Si l’un des gestes les plus significatifs de Günther Anders fut d’accepter de sortir du langage technique de la philosophie académique en raison de l’urgence qu’il y avait à penser et à intervenir devant la destruction à l’œuvre dans le siècle, on aurait tort d’oublier que sa conception de l’obsolescence de l’homme repose d’abord sur une tentative de discernement de ce qu’est cet humain qui n’a plus cours.
Le présent volume se présente donc comme prolégomènes et socle de ce qui deviendra la critique impitoyable de son époque, qui est aussi la nôtre.
L’anthropologie philosophique dont il est question ici, dans le sillage de Max Scheler et de Helmut Plessner est une façon d’échapper à l’analytique existentiale de Heidegger.
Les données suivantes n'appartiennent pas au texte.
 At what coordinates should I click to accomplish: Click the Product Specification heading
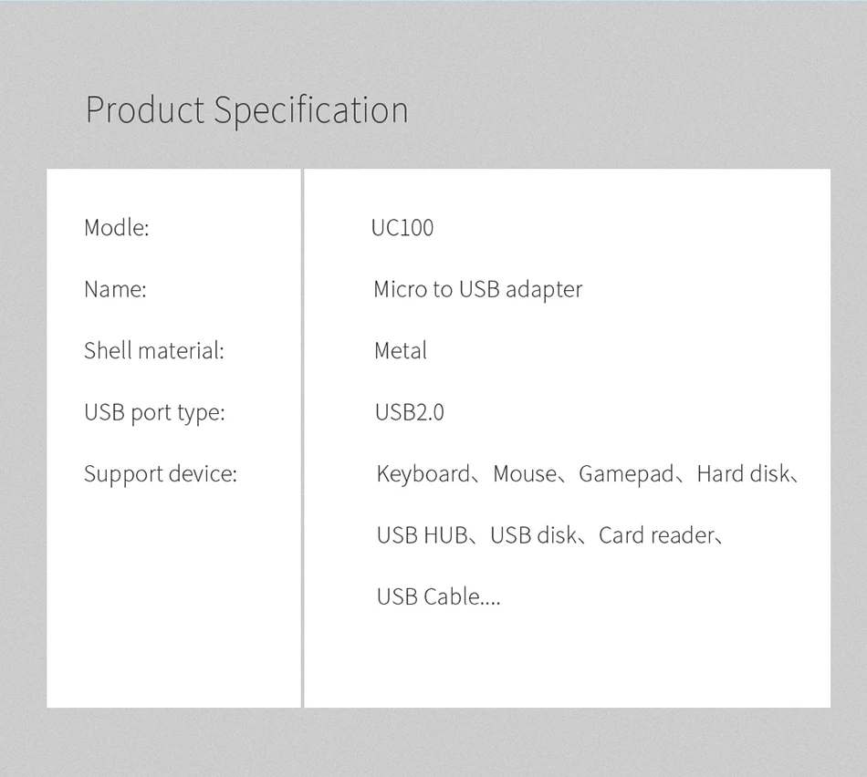[x=246, y=110]
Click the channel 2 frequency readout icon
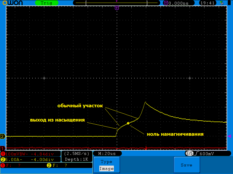This screenshot has width=233, height=174. [x=49, y=165]
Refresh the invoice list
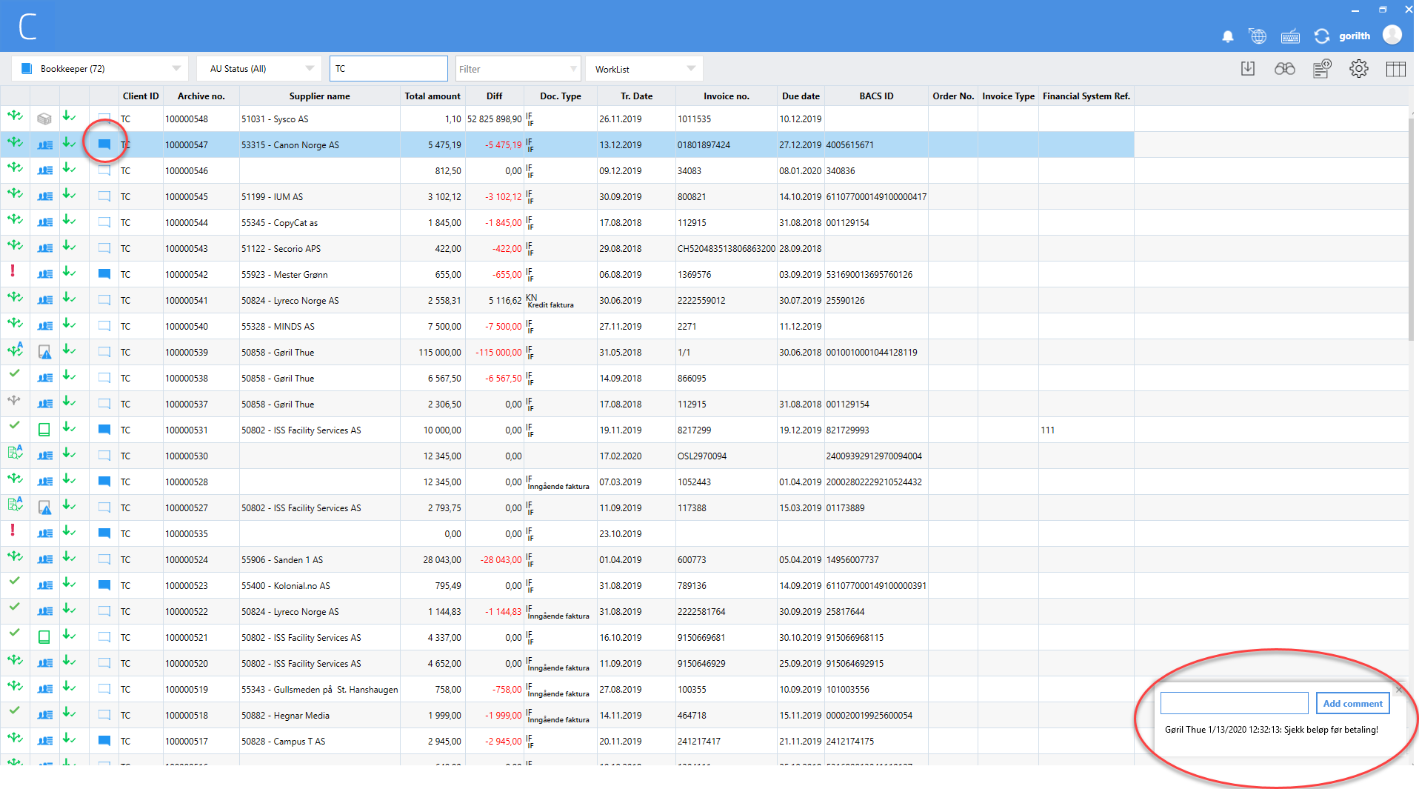The image size is (1419, 789). (1321, 36)

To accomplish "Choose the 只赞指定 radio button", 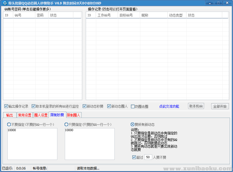I will click(66, 125).
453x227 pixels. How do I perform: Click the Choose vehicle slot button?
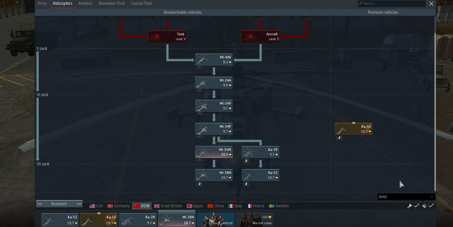click(x=215, y=220)
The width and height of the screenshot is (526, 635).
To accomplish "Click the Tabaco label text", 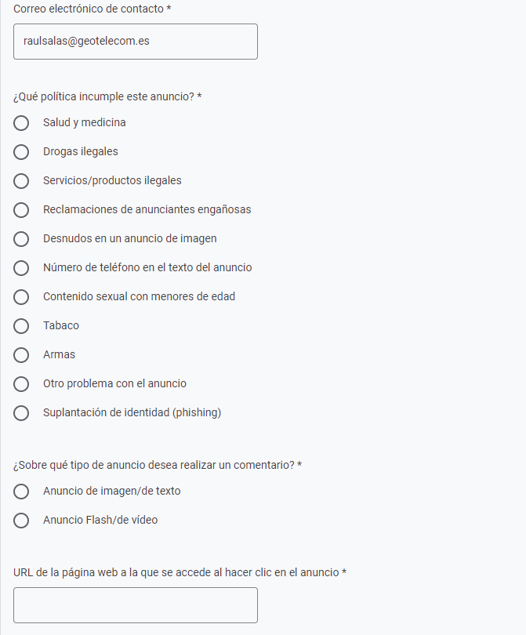I will click(61, 325).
À la différence de l’animal, immergé dans un monde qui lui est donné comme un matériau a priori, l’homme, d’abord sans monde, « libre de monde », n’accède à un monde qu’après coup, en devenant homo faber et en construisant a posteriori le monde qui lui manque.
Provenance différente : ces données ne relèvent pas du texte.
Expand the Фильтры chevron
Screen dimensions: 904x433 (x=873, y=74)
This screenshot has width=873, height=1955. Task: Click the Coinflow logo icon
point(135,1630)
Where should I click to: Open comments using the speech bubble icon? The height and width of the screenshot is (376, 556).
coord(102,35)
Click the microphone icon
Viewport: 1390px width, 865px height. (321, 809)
Absolument libre, cet homme fait en même temps l’expérience d’une absence irréductible de liberté. S’il peut disposer librement de son moi, le fait d’être ce moi le dépasse. Il est irrévocablement lui-même et personne d’autre, mais cette existence en tant que moi est en même temps hautement contingente. D’où un problème d’identification avec soi.
Chez l’athée qu’est Günther Anders, l’homme ne se sauve pas de ces tentatives d’identification ratées par un saut dans la foi, à la manière de Kierkegaard, mais par un saut dans l’action. Penser l’homme comme étranger au monde, comme a posteriori, l’oblige à envisager la relation a priori du vivant au monde et à thématiser un « a priori matérial » qu’il explore à travers des objets comme l’instinct, le besoin, la veille et le sommeil.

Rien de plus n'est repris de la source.